There’s an odd buzzing sound and James reaches down to check the pager on his belt. “Sorry about that. That’s my agent,” he says, casually. “I’m supposed to meet him somewhere.”
“So you aren’t going to class?” I say, with way too
much panic in my voice.
“No,” he says. Then he pushes his bottom lip out a little. “Not tonight, sweetheart.”
He looks almost sorry for me, as if he’s canceling some sort of prearranged date, or I’m five years old and he just told me we can’t go to the zoo. I resent his assumption that I’m even slightly disappointed that he won’t be in class tonight, although the truth is I’m inexplicably crushed.
“Me neither. I’m not going to class either, because ah, it’s funny, but I have to pick up some scripts, too, actually.” Shit. Lying. Stop lying.
“Oh yeah?”
“Yeah. And then, I have … ah … stuff, you know … with all my uh, agents, also,” I say, hands flapping vaguely in the air.
“Very cool. Who are you with?”
I realize I’m too exhausted to continue. “I’m with It’s All in My Head, Inc.?”
“You’re, wha? Oh, I get it. You’re kidding. Ha.”
“Yes, I’m kidding. I’m currently between agents. Currently and formerly between them.”
“Ah, well …” James trails off.

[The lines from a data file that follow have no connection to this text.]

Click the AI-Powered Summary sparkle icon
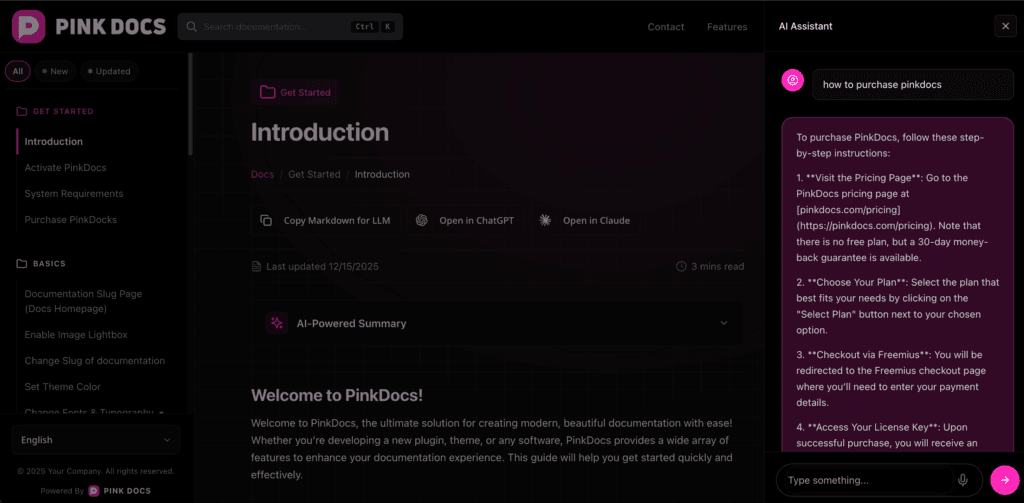The width and height of the screenshot is (1024, 503). point(276,323)
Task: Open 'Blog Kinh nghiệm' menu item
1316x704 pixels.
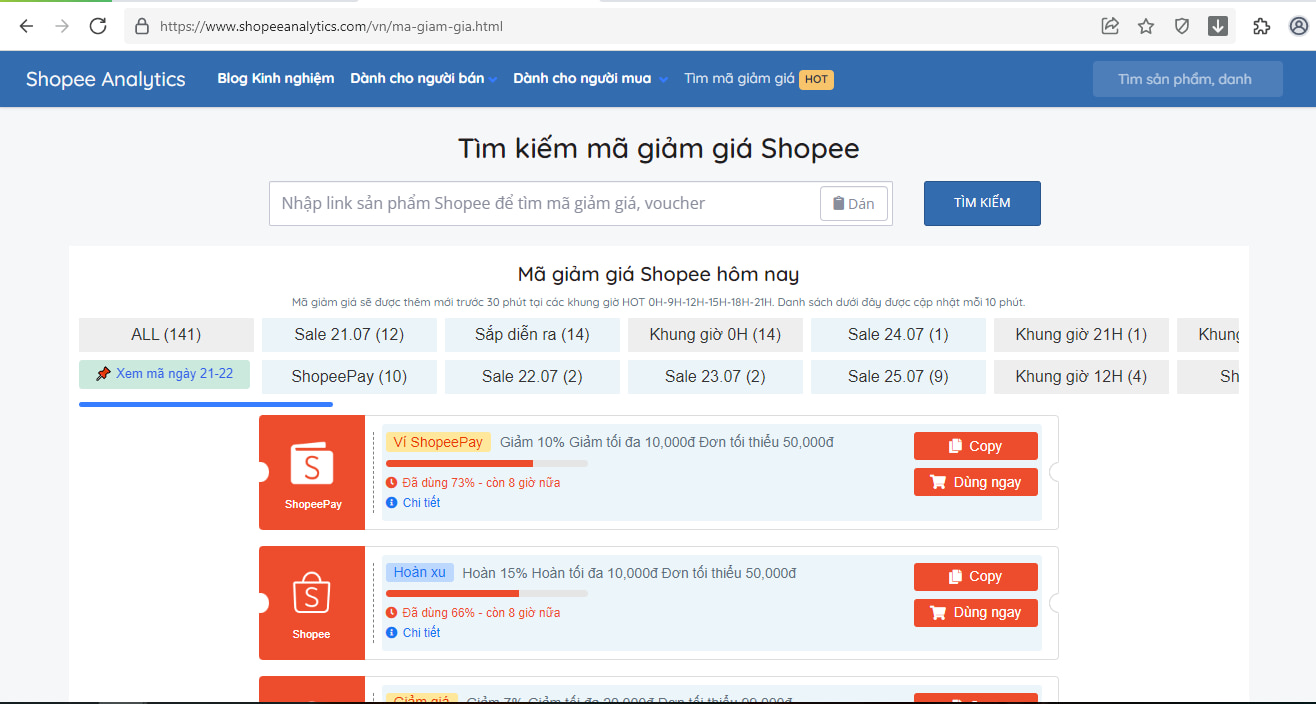Action: coord(275,79)
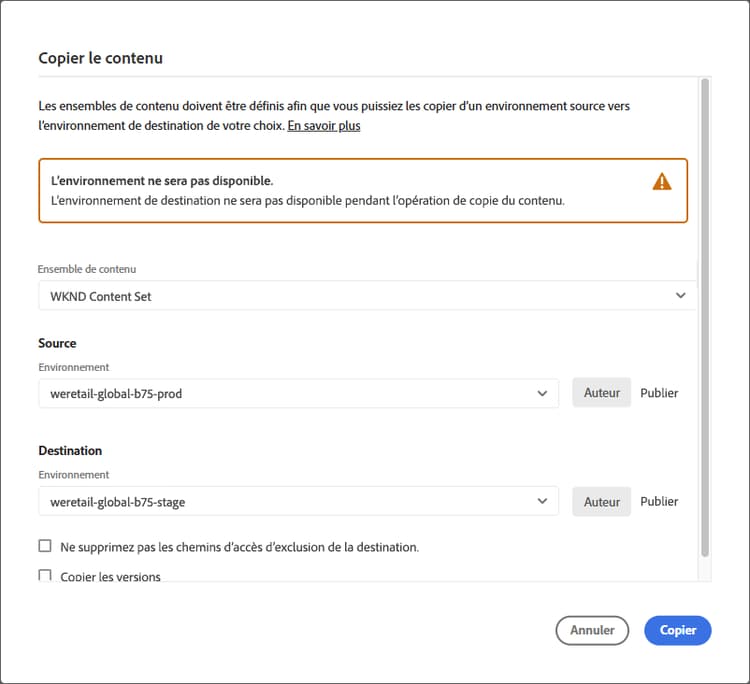Open the "En savoir plus" link

click(324, 126)
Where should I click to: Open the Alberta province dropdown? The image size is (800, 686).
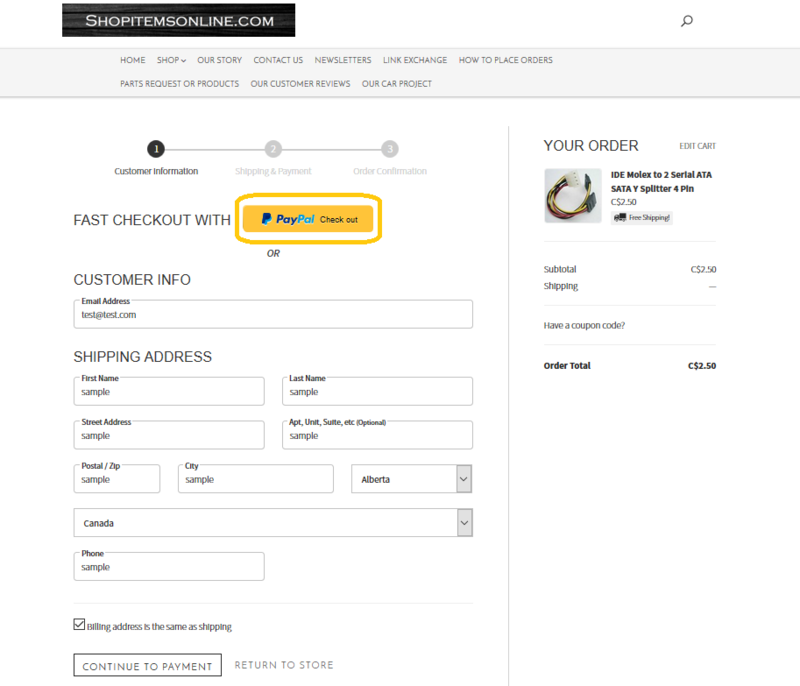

He looks embarrassed. I’ve blown it. We’ll never speak to each other again. I’ll wave to him across the theater once in a while, but mainly I’ll pretend this whole thing never happened. My face is burning as I try to think of a quirky exit line, something Diane Keaton said in Annie Hall, when James lowers his cigarette and smiles a slow, Southern smile.
“Can I get your number?” he asks.
I was definitely not expecting that. It seems to have come out of nowhere. It occurs to me that perhaps this is his way of compensating for my not having an agent. I decide I don’t care.
“My number? Yes. Sure. For representation?”
He looks confused. “No, for—oh. Kidding again. Ha.”
It’s a little weird how he says the word “ha” instead of actually laughing. He must be one of those cool people who appreciate humor subtly from the inside, who never giggle uncontrollably, streaming tears and spitting milkshake down their shirt.